▶
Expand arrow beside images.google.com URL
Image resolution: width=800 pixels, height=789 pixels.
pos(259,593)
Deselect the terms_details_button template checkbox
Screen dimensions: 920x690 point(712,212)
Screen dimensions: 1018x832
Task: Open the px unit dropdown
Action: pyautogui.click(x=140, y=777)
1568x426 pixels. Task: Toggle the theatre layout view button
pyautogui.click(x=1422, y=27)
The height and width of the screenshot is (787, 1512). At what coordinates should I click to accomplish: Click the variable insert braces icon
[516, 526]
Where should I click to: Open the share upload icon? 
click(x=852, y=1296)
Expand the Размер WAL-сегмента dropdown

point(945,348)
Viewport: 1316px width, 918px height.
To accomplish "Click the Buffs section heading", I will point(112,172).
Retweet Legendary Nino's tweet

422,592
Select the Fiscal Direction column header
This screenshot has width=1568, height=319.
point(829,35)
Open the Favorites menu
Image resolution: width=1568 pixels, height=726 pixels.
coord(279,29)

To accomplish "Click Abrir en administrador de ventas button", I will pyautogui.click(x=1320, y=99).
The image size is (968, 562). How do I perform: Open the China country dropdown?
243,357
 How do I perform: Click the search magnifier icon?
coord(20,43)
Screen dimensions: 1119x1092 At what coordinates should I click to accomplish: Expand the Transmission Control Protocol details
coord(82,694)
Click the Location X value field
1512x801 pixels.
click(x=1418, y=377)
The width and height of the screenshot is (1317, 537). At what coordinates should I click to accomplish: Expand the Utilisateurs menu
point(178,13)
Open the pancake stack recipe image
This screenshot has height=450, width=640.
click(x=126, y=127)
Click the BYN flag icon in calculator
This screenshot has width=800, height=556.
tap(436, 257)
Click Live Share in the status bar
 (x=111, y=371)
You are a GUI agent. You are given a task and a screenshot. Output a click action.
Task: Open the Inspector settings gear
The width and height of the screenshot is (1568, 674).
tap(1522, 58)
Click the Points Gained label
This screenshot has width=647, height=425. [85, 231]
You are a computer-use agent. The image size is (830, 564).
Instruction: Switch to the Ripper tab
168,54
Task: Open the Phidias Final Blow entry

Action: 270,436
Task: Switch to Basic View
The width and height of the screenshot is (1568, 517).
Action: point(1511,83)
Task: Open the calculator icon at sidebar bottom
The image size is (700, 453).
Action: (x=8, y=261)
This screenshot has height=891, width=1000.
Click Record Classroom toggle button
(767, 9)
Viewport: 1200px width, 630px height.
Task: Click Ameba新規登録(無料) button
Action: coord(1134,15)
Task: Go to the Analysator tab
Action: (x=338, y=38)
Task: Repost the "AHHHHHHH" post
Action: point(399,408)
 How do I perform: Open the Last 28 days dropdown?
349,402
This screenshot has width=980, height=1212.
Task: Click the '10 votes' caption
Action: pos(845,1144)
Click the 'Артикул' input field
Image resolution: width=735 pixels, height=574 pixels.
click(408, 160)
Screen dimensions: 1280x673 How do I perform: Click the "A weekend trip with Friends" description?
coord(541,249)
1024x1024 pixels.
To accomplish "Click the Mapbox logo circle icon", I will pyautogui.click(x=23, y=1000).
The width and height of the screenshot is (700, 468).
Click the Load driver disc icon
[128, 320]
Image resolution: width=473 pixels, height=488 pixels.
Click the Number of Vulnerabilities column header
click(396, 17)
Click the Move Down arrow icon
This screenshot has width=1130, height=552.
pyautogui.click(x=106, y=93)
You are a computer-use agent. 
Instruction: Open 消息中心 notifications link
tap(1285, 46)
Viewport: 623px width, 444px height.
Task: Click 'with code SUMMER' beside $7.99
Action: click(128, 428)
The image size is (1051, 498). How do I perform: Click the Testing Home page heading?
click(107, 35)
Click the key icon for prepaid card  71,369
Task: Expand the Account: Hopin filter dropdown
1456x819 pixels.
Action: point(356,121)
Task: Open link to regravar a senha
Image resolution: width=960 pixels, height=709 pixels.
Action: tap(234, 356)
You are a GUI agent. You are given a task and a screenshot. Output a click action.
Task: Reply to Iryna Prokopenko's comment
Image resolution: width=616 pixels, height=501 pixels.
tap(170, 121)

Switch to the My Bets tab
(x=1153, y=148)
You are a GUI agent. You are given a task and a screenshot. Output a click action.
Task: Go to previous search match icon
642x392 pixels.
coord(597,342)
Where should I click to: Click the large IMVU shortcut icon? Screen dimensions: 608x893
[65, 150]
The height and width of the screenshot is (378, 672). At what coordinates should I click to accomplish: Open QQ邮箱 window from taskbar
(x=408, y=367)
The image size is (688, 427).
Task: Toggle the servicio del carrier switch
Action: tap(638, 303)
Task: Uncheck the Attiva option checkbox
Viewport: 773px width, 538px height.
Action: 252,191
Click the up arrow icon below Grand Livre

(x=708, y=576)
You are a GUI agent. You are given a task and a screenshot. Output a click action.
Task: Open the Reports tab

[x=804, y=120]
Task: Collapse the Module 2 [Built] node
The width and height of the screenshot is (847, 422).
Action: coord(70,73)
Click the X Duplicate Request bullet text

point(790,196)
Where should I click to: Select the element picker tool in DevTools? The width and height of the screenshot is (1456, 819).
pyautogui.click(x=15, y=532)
◀
BRIEF: Set down everything from the start of the records down to the line that contains "coord(279,29)", both ends included, exactly as the lines stand.

FULL SOLUTION:
Expand arrow beside images.google.com URL
Image resolution: width=800 pixels, height=789 pixels.
pos(259,593)
Deselect the terms_details_button template checkbox
Screen dimensions: 920x690 point(712,212)
Screen dimensions: 1018x832
Task: Open the px unit dropdown
Action: pyautogui.click(x=140, y=777)
1568x426 pixels. Task: Toggle the theatre layout view button
pyautogui.click(x=1422, y=27)
The height and width of the screenshot is (787, 1512). At what coordinates should I click to accomplish: Click the variable insert braces icon
[516, 526]
Where should I click to: Open the share upload icon? 
click(x=852, y=1296)
Expand the Размер WAL-сегмента dropdown

point(945,348)
Viewport: 1316px width, 918px height.
To accomplish "Click the Buffs section heading", I will point(112,172).
Retweet Legendary Nino's tweet

422,592
Select the Fiscal Direction column header
This screenshot has width=1568, height=319.
point(829,35)
Open the Favorites menu
Image resolution: width=1568 pixels, height=726 pixels.
coord(279,29)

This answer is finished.